Na quarta-feira (22), o governo Tarcísio de Freitas (Republicanos) lançou um novo edital para aquisição equipamentos em São Paulo. O documento muda a forma de acionamento das câmeras, que deixa de ser ininterrupta para ser realizada de forma intencional pelo policial. Ou seja, o agente agora poderá escolher se grava ou não uma ocorrência.
A mudança foi criticada por entidades de segurança pública e direitos humanos, que apontam que a gravação de todo o turno tem garantido a redução da letalidade policial e do uso da força de forma indiscriminada durante abordagens, além de oferecer proteção jurídica e física aos próprios policiais.

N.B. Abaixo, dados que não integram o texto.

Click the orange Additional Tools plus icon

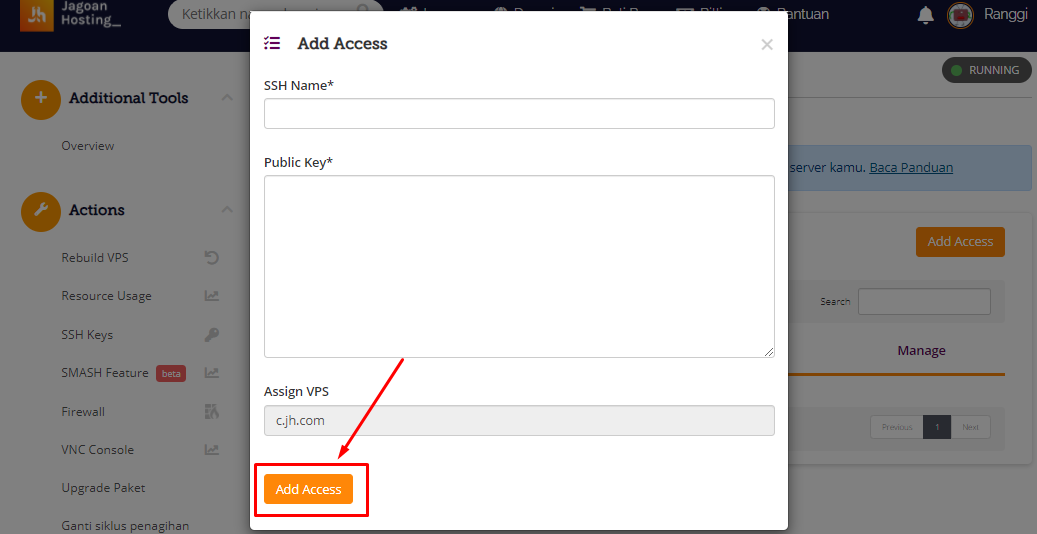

Segundo o levantamento do NEV-USP — feito com informações colhidas por meio da Lei de Acesso à Informação, Diário Oficial e reportagens publicadas até esta sexta-feira (24) —, os seguintes estados adotam o modelo de gravação ininterrupta:
- Bahia,
- Minas Gerais,
- Pará,
- Paraná,
- Pernambuco ,
- Rio de Janeiro,
- Roraima.
Nos estados do Ceará e Espírito Santo, as câmeras são utilizadas apenas pela Polícia Penal, e não pela PM.